Fields, T. D., Lys, T. Z., & Vincent, L. (2001). Empirical research on accounting choice. Journal of Accounting and Economics, 31(3), 255-307.
Jensen, M. & Meckling, W. (1976). Theory of the firm: managerial behavior, agency costs, and capital structure.  Journal of Financial Economics, 3 (4), 305-360.
Macho-Stadler, I. & Pérez-Castrillo, J. (2001). An Introduction to the Economics of Information: incentives and contracts. Oxford: Oxford University Press.
Milgrom, P. & Roberts, J. (1992). Economics, organization and management. New Jersey, NJ: Prentice Hall.
Paulo, E. (2007). Manipulação das informações contábeis: Uma análise teórica e empírica sobre os modelos operacionais de detecção de gerenciamento de resultados (Tese de Doutorado em Ciências Contábeis). Universidade de São Paulo, São Paulo, Brasil.

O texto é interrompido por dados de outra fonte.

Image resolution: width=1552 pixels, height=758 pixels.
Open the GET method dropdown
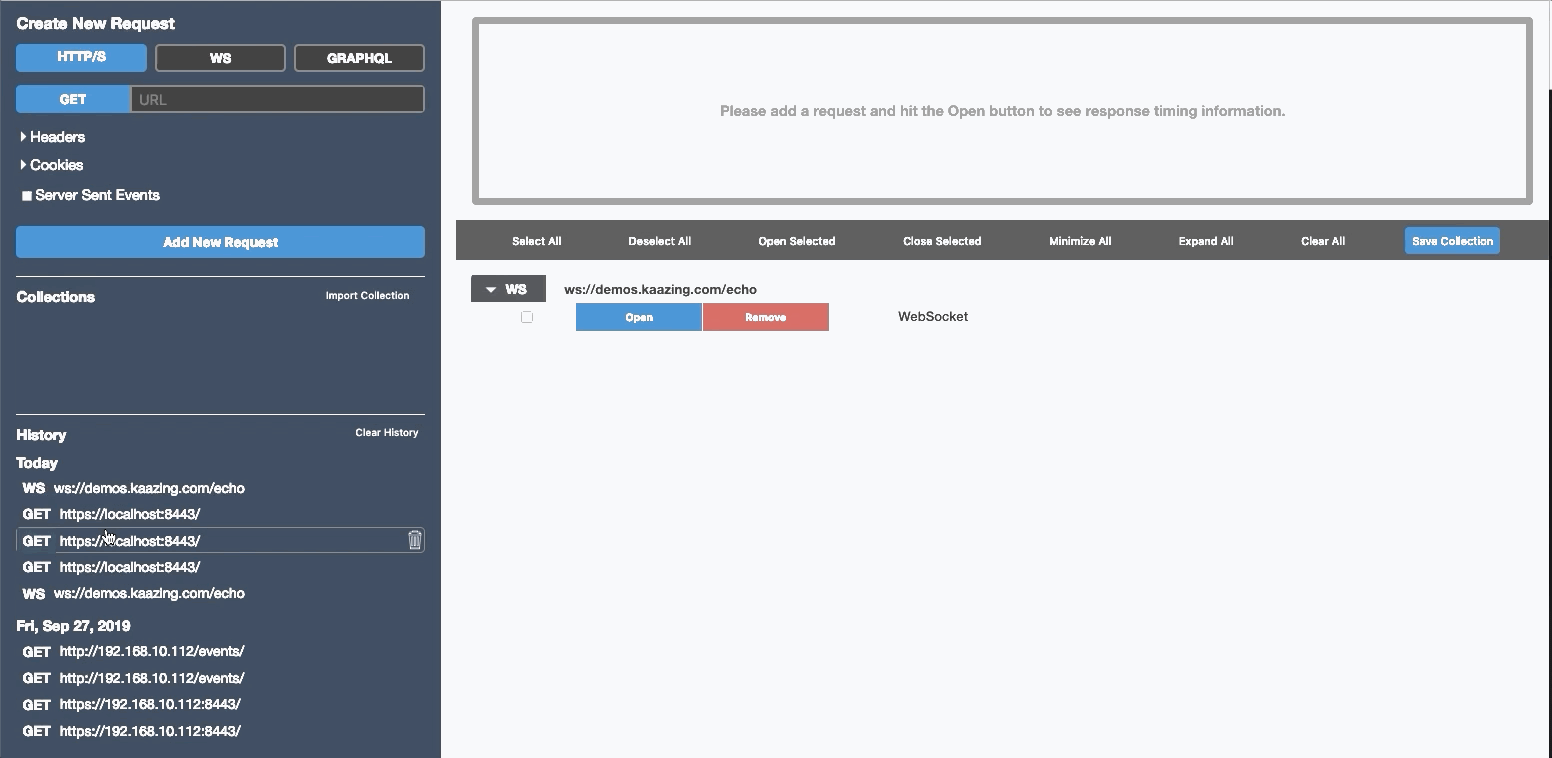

Perlingeiro, B. C. L. (2009). Teoria das Escolhas Contábeis: fair value de derivativos em bancos no Brasil. 2009. 196f. Mestrado em Ciências Contábeis. Faculdade de Economia, Administração e Contabilidade, Universidade de São Paulo, São Paulo.
Silva, A. H. C. (2008). Escolha de práticas contábeis no Brasil: uma análise sob a ótica da hipótese dos covenants contratuais. Tese de doutorado em Ciências Contábeis, Programa de Pós-Graduação da Universidade de São Paulo, São Paulo, SP, Brasil.
Silva, D. M. (2016). Escolhas contábeis e características corporativas de empresas de grande porte na adoção do IFRS em duas etapas: diagnóstico e análise. Tese de Doutorado, Faculdade de Economia, Administração e Contabilidade de Ribeirão Preto, Universidade de São Paulo, Ribeirão Preto. doi:10.11606/T.96.2016.tde-11082016-104205. Recuperado em 2018-04-15, de www.teses.usp.br
Souza, Flaida Êmine Alves de, & Lemes, Sirlei. (2016). A comparabilidade das escolhas contábeis na mensuração subsequente de ativos imobilizados, de ativos intangíveis e de propriedades para investimento em empresas da América do Sul. Revista Contabilidade & Finanças, 27(71), 169-184. Epub May 20, 2016.https://dx.doi.org/10.1590/1808-057x201501480
Sunder, S. (2014). Teoria da Contabilidade e do Controle. 1ª ed. São Paulo: Atlas.
Watts, R. & Zimmerman, J. (1986). Positive accounting theory. New Jersey, NJ: Prentice Hall.